During SXSW 2023, Greg Brockman discussed how large language models (LLMs) challenge traditional notions of truth, authenticity, and creative ownership. The rise of AI-generated text, images, and even deepfake videos has made it increasingly difficult to distinguish what is real from what is artificially generated.

From news organizations to schools to user-generated content platforms, they are all clamoring for solutions to detect artificially generated content. So how do we prove what's real anymore?

This has led to the emergence of numerous startups and tools aiming to identify AI-generated text, images, audio, and video. As of March 2025, examples include GPTZero, Copyleaks, Decopy AI Detector, Scribbr AI Detector and more...

Some of these solutions claim 99% accuracy (until they quietly roll that number back after real-world tests). Others take the security theater approach, offering expensive enterprise solutions that amount to a probabilistic guess wrapped in a glossy UI.

AI Detection is a Waste of Time because it Does Not Scale

The problem is that AI detection is an arms race that cannot be won. The moment detectors improve, generative AI adapts to evade them. Both are trained using the same fundamental techniques, ensuring that detection will always be reactive rather than proactive. Since AI detectors rely on past data to recognize patterns, they can only flag content that fits known characteristics of AI generation. Meanwhile, AI models can continuously evolve to eliminate those characteristics, rendering previous detection methods ineffective.

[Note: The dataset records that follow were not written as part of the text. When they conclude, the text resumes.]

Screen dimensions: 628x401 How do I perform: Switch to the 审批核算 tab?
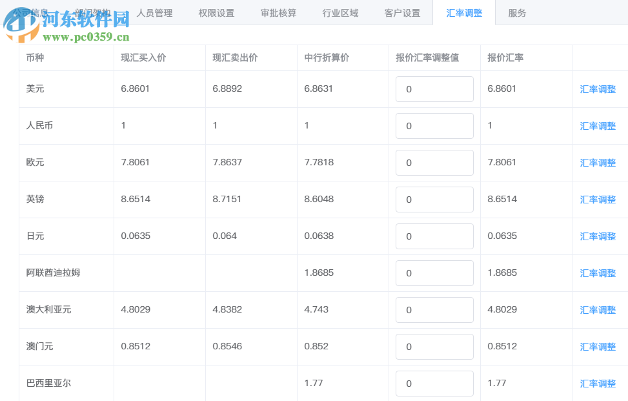[280, 12]
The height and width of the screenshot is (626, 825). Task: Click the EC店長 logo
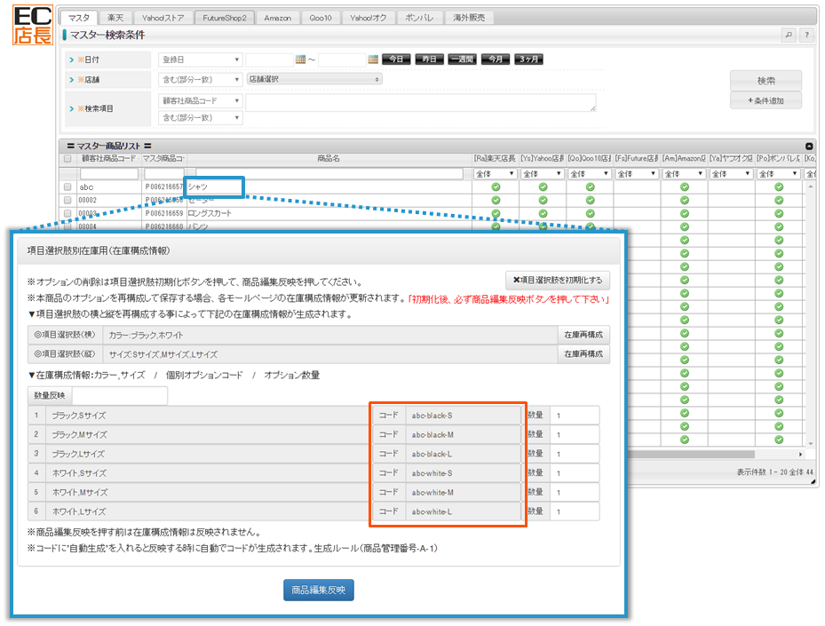point(33,25)
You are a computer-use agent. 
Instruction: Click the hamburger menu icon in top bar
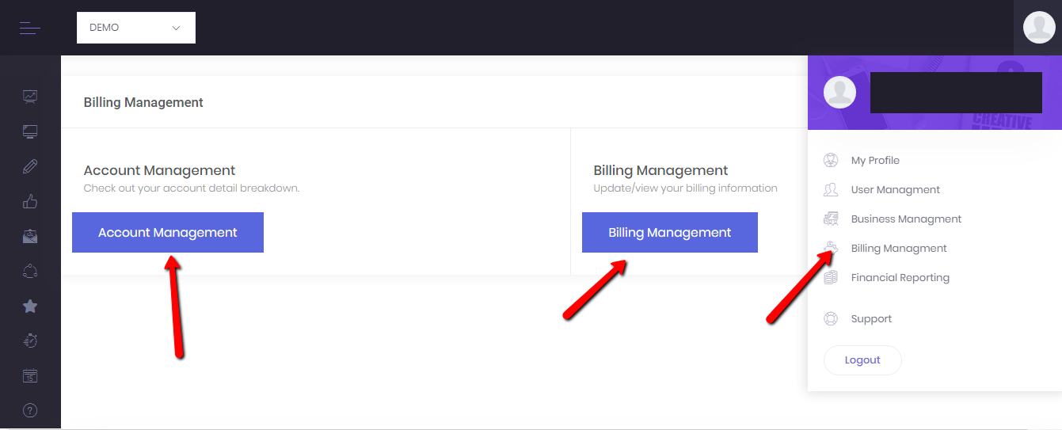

This is the core dynamic of Generative Adversarial Networks (GANs): a continuous back-and-forth where detection improvements directly drives the refinement of generation techniques. Every time AI detection advances, it introduces new challenges for AI developers to overcome. Previously detectable traits, such as unnatural textures or irregular text coherence, disappear in newer model iterations. Detection benchmarks become part of the dataset for training next-generation AI, making forensic methods quickly obsolete.

Research in Adversarial AI has demonstrated how easily deep learning models can be fooled by minor modifications to input data. Small, imperceptible pixel changes can cause classifiers to misidentify an image. A well-placed sticker on a Stop sign can trick an AI into reading it as a Speed Limit sign. The same principle applies to AI-generated content, once detection models are publicly available, they serve as a benchmark for evasion.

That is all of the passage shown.